What you are asked to do: In the data below, find the line with "This screenshot has width=702, height=419." and the line with "Given: Click the", then restate both and every line between them exactly, minus the pictures.

====== Data shown

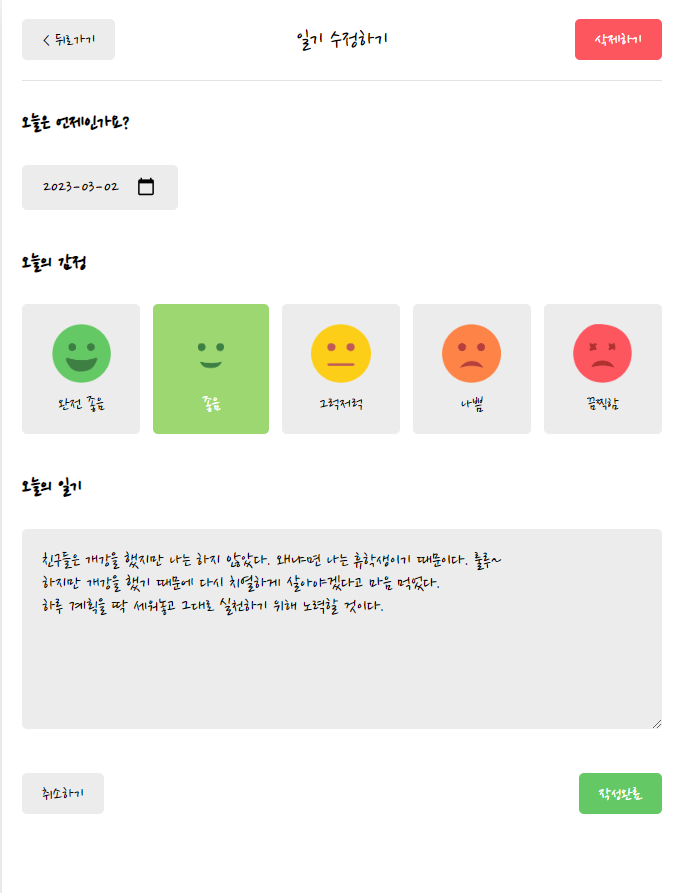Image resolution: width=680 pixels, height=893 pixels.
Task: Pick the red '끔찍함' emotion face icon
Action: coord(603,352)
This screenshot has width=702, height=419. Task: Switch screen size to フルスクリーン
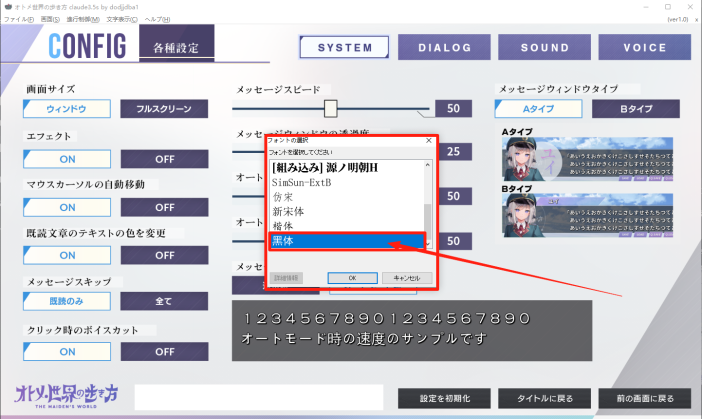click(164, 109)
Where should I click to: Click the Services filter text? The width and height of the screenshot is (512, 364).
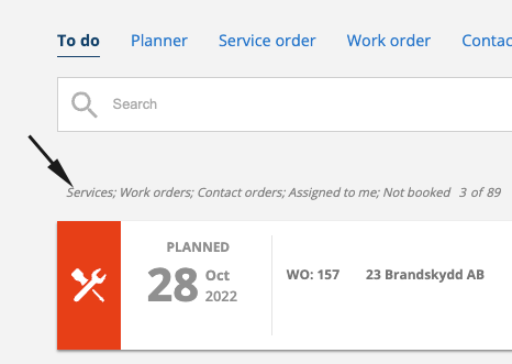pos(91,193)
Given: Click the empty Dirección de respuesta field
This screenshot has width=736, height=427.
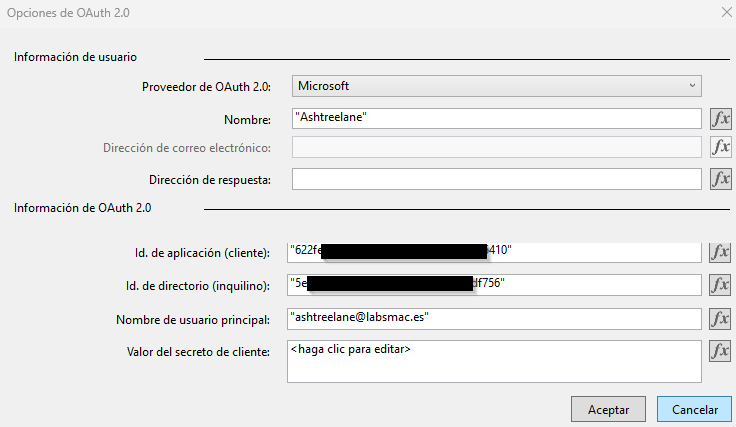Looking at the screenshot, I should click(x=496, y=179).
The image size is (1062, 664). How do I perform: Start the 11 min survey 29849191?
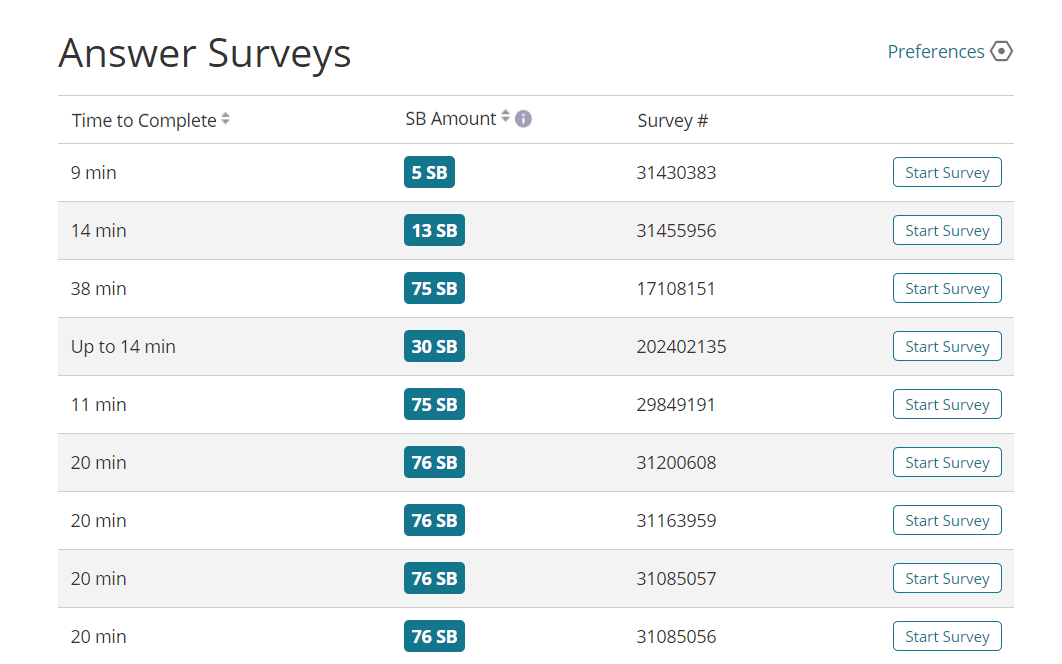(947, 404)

============

Solution:
This screenshot has width=702, height=419. Task: Switch screen size to フルスクリーン
click(164, 109)
Where should I click to: Click the Services filter text? The width and height of the screenshot is (512, 364).
pos(91,193)
Given: Click the empty Dirección de respuesta field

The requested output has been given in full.